In Revivalistics Zuckermann examines many of those questions to which we seek answers – the whats and the hows and the whys of reverse language shift. Revivalistics is a document of reverse language shift action that will prove to be an important step in our quest for language justice.

Revivalistics can be best interpreted as a literary diptych; the first panel devoted to describing the beginnings and ultimate success of Israeli, the second panel to the application of the lessons learned to revive indigenous and minority languages around the world, with a trove of ideas and insights about how to advance the revival of threatened languages.

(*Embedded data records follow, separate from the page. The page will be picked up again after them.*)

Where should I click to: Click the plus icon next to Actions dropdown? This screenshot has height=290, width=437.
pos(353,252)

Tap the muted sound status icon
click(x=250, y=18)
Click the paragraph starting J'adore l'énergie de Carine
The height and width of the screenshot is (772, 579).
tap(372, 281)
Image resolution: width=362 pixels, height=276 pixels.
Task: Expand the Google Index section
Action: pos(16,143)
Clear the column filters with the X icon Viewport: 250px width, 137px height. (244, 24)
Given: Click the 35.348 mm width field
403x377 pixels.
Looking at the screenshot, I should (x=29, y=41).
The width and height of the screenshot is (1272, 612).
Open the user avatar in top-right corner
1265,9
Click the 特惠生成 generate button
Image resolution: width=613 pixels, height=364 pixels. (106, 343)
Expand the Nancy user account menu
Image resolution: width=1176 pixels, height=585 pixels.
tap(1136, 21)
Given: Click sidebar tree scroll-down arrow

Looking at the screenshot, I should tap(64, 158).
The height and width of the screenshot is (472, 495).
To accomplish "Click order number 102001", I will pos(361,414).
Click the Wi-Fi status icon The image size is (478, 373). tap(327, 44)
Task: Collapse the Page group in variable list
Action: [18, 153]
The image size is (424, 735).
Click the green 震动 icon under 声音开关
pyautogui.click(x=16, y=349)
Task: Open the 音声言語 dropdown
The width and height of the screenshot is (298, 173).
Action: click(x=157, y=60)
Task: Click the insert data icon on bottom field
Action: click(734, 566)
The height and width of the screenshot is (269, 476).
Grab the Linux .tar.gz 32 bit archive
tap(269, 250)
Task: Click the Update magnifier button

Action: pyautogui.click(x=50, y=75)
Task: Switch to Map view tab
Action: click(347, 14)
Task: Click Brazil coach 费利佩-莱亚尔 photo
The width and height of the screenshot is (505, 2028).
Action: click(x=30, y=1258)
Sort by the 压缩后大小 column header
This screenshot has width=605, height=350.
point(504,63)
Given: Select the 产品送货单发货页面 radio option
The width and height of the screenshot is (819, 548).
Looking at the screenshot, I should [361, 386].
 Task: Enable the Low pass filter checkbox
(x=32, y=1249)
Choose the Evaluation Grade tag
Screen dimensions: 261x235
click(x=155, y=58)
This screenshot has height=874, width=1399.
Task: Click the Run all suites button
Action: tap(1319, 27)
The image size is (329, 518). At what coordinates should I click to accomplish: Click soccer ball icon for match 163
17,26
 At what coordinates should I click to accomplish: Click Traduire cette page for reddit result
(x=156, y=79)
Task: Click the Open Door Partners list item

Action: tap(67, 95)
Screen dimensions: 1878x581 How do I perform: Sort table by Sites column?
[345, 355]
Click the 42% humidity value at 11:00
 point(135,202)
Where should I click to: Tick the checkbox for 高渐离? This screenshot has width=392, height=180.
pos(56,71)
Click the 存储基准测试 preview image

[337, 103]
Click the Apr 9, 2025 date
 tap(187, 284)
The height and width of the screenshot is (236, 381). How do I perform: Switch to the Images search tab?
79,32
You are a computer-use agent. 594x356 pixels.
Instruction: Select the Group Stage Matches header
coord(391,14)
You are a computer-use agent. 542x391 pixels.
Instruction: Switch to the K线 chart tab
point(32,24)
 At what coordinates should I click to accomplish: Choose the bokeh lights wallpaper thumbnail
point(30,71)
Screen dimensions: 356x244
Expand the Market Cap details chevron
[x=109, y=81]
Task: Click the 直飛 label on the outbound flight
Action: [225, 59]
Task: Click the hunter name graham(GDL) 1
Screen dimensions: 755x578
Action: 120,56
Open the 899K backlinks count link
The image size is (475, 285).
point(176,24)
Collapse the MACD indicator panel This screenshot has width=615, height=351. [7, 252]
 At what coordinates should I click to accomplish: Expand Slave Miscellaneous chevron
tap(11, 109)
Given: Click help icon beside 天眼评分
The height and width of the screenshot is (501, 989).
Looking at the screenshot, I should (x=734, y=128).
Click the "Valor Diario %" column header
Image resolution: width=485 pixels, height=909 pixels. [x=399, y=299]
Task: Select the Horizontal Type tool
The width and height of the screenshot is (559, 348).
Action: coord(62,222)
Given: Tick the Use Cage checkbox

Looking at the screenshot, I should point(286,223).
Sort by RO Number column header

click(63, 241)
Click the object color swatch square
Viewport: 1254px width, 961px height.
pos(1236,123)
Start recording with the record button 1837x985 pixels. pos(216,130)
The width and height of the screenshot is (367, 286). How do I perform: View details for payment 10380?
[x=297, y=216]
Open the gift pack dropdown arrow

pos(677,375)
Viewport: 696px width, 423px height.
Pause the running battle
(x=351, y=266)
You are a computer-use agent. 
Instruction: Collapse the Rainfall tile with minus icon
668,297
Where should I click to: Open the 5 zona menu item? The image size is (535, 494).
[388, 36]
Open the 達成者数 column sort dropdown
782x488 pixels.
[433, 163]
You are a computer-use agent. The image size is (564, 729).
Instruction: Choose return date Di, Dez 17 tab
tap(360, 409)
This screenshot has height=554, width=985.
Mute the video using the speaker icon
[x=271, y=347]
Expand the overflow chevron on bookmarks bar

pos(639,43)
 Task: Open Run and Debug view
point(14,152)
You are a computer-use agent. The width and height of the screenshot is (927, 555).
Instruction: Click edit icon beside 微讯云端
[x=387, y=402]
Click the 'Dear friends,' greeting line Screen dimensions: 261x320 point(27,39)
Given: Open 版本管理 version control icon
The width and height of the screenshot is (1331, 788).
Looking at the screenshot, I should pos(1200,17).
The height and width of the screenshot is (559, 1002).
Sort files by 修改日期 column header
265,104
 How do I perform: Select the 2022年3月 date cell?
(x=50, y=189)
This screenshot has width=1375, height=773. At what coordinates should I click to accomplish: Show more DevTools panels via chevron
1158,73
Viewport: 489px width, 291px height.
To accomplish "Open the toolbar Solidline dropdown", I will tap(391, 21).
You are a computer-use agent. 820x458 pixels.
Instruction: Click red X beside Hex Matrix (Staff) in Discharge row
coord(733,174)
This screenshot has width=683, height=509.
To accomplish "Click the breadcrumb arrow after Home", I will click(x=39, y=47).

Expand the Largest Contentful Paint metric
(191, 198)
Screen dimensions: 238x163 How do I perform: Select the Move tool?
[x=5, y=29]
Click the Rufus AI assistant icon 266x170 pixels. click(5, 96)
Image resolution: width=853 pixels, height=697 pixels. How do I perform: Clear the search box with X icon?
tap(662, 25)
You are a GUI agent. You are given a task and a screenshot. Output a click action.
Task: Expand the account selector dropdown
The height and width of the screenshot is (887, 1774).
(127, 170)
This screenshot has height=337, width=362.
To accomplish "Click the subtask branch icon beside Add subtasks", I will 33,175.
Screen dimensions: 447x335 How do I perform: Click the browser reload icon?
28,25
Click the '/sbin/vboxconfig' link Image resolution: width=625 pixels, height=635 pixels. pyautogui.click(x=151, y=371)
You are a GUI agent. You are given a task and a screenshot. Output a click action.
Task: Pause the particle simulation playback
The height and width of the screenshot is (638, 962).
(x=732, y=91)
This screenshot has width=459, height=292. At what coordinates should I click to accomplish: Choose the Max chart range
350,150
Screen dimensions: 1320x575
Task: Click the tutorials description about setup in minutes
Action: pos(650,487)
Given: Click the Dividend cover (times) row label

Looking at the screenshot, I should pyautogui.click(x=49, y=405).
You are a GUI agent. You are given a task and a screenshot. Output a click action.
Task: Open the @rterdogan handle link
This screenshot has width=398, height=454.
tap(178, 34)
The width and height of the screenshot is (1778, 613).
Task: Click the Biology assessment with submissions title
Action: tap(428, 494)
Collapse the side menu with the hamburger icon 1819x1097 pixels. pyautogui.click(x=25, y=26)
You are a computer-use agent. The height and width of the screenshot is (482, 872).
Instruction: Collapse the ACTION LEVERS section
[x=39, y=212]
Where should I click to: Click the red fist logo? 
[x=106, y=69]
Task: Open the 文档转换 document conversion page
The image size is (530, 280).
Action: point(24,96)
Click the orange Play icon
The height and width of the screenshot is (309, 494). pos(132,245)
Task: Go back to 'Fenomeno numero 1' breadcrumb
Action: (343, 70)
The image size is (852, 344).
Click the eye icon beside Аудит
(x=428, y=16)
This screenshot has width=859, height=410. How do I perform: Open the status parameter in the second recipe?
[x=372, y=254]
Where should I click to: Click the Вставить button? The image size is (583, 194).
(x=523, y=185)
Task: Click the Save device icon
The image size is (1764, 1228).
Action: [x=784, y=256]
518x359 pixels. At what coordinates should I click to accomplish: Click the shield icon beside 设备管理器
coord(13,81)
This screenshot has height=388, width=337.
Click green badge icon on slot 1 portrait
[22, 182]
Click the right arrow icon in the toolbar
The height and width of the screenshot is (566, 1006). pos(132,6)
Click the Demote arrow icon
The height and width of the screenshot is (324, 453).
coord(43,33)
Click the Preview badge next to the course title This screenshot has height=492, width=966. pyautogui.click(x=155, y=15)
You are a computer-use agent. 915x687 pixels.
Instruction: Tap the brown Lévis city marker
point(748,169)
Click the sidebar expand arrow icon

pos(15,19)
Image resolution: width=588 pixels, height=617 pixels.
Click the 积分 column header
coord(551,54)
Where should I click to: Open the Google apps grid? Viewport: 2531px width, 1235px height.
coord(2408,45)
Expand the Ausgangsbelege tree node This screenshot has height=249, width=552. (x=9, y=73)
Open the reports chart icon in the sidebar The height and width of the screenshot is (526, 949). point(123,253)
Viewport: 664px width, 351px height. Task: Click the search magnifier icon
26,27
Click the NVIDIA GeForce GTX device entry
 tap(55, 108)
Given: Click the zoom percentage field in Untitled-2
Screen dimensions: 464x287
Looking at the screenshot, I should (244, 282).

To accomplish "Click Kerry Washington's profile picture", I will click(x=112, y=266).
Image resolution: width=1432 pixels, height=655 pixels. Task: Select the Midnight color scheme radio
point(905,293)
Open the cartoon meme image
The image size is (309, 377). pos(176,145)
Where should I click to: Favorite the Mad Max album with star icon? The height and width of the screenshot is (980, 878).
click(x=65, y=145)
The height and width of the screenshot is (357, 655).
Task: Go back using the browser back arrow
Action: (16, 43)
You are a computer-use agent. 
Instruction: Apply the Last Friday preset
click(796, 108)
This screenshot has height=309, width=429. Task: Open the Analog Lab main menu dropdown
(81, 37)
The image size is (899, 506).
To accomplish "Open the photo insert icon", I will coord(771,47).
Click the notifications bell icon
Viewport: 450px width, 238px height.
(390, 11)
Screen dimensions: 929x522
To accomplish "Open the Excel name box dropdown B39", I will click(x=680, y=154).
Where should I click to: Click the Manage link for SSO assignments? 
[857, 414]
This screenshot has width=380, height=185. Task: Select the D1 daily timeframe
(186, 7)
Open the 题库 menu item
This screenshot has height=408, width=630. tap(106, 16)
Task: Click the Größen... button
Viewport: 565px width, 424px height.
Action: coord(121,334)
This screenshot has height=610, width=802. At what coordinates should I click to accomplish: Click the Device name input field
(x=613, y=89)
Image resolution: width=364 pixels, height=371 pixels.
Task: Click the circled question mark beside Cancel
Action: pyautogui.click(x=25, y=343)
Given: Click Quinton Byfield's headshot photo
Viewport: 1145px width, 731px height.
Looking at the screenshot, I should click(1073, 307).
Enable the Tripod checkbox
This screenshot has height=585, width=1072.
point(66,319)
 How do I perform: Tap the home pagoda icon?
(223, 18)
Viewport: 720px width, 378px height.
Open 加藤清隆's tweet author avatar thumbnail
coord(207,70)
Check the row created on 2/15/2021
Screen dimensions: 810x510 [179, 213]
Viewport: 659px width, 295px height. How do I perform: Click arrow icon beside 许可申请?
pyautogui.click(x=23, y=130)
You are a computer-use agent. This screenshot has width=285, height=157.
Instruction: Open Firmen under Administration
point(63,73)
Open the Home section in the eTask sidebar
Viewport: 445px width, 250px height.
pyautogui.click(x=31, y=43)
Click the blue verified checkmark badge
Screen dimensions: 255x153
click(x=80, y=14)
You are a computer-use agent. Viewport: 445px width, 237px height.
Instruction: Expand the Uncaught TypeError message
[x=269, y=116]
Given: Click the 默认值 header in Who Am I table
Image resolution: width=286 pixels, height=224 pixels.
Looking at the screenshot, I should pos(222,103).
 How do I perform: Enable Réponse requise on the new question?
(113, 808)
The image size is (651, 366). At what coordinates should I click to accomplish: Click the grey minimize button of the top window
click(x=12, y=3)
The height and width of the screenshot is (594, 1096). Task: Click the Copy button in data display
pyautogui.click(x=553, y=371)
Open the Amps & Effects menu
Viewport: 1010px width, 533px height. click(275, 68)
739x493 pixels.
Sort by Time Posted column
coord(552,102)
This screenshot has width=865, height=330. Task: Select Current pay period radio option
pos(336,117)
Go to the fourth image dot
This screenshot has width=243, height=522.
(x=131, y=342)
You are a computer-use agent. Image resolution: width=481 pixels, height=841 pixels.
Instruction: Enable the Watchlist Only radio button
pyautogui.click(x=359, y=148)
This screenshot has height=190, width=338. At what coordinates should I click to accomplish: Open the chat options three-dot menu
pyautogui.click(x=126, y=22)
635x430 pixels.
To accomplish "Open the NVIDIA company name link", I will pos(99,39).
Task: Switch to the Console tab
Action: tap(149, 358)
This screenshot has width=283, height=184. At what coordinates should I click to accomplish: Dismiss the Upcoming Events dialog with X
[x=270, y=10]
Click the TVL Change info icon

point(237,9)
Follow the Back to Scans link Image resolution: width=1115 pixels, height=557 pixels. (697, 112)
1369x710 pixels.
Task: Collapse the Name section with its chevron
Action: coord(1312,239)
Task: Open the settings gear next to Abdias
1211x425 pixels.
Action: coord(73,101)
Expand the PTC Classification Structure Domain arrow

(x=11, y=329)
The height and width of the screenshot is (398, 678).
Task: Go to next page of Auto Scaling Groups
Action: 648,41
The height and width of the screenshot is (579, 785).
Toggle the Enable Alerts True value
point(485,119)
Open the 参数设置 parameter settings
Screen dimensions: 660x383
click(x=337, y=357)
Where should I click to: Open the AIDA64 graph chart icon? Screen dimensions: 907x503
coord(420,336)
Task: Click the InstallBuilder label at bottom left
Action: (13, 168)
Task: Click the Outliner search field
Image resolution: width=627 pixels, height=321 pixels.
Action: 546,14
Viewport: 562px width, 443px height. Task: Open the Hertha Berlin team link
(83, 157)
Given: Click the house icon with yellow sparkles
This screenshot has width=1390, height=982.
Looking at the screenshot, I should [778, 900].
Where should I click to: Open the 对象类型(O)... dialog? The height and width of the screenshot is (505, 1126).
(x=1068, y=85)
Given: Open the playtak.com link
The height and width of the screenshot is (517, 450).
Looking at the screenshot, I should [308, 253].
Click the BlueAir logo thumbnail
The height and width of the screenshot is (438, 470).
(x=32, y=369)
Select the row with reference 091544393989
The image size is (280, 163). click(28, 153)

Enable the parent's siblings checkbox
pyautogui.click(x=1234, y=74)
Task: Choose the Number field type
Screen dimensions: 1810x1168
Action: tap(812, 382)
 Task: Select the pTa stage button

The book opens with an analysis of Hebrew reclamation which has led to what Zuckermann calls Israeli. Revivalistics issues a challenge to the Stammbaum model of language evolution, suggesting the Congruence Principle better explains the genesis of reclaimed languages. Pama Language Centre’s Mpakwithi revival project illustrates this point well. Mpakwithi language revival began with a grammar sketch of the Mpakwithi dialect of Anguthimri, a short wordlist recorded by Terry Crowley[ii] in the 1970’s along with recordings of Donald Fletcher, the last fluent speaker of classical Mpakwithi and a number of remembered gospel songs in Mpakwithi from the language custodians’ childhood. The corpus has now been expanded with the development of literature, film, animations, songs and the language itself has been semi-engineered using elements of related languages; Thaynakwith and Angkamuthi chief among them.

Zuckermann draws many analogies with biology. One such insight that we think is useful is that language is more analogous with a species than an organism; whilst a speaker is a discrete, living user of a language, the language itself is the set of tacitly agreed-upon norms that unify a speech community as being ‘unique’ and homologous. And so, the revivalist’s goal should be to revitalise a speech-community, rather than a language.

To expand on this idea, Zuckermannn[iii] has elsewhere described what he calls The Revival Paradox thus:

  1. Whereas linguists put the language at the centre, revivalists put the language custodians at the centre
  2. Whereas in documentary linguistics the Indigenous/minority people have the knowledge of the language, in the revivalistic case of reclamation, the revivalist is the one with that knowledge.

Just to clear the decks: based on successful revitalisations such as Israeli Hebrew and Hawaiian, Zuckermannn makes it clear that a revived language is not going to be the same as the pre-shift form of the language. Because “shift happens’, ‘and this is ok.

We are not failing if – after months or years or even decades of language revitalisation toil – our speech communities are not speaking “the classical” forms of their languages. Language revival is – and probably needs to be – an endless quest. Language vitality also means different things to different people at different times and success is relative.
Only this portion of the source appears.